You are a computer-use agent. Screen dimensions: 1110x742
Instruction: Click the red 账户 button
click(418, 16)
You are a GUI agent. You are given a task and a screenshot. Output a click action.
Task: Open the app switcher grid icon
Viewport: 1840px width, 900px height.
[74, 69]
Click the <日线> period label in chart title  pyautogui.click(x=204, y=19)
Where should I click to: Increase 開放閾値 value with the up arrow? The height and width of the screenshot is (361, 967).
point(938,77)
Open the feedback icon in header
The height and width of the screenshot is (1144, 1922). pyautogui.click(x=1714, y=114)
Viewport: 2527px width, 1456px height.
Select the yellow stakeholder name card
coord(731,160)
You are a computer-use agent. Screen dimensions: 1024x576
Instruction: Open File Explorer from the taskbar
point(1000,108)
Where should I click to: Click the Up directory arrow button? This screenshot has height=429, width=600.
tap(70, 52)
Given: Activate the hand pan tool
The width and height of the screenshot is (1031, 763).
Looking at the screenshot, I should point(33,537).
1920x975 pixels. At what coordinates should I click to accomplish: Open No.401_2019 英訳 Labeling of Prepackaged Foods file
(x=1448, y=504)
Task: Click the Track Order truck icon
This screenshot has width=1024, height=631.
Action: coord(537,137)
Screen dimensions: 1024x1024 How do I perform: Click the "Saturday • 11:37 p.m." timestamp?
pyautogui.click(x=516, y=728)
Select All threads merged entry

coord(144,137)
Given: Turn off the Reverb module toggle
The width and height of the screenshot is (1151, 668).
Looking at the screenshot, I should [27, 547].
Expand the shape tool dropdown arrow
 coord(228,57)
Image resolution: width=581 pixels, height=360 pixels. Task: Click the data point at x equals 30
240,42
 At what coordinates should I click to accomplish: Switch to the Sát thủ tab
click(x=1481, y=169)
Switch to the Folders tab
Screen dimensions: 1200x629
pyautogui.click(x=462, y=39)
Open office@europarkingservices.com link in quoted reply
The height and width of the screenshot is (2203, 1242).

════════════════

--- TASK STATEMENT ---
Quote the records word for word, from the very start down to and including the line containing "Action: coord(537,137)".

--- RESPONSE TO THE EXERCISE ---
You are a computer-use agent. Screen dimensions: 1110x742
Instruction: Click the red 账户 button
click(418, 16)
You are a GUI agent. You are given a task and a screenshot. Output a click action.
Task: Open the app switcher grid icon
Viewport: 1840px width, 900px height.
[74, 69]
Click the <日线> period label in chart title  pyautogui.click(x=204, y=19)
Where should I click to: Increase 開放閾値 value with the up arrow? The height and width of the screenshot is (361, 967).
point(938,77)
Open the feedback icon in header
The height and width of the screenshot is (1144, 1922). pyautogui.click(x=1714, y=114)
Viewport: 2527px width, 1456px height.
Select the yellow stakeholder name card
coord(731,160)
You are a computer-use agent. Screen dimensions: 1024x576
Instruction: Open File Explorer from the taskbar
point(1000,108)
Where should I click to: Click the Up directory arrow button? This screenshot has height=429, width=600.
tap(70, 52)
Given: Activate the hand pan tool
The width and height of the screenshot is (1031, 763).
Looking at the screenshot, I should point(33,537).
1920x975 pixels. At what coordinates should I click to accomplish: Open No.401_2019 英訳 Labeling of Prepackaged Foods file
(x=1448, y=504)
Task: Click the Track Order truck icon
This screenshot has width=1024, height=631.
Action: coord(537,137)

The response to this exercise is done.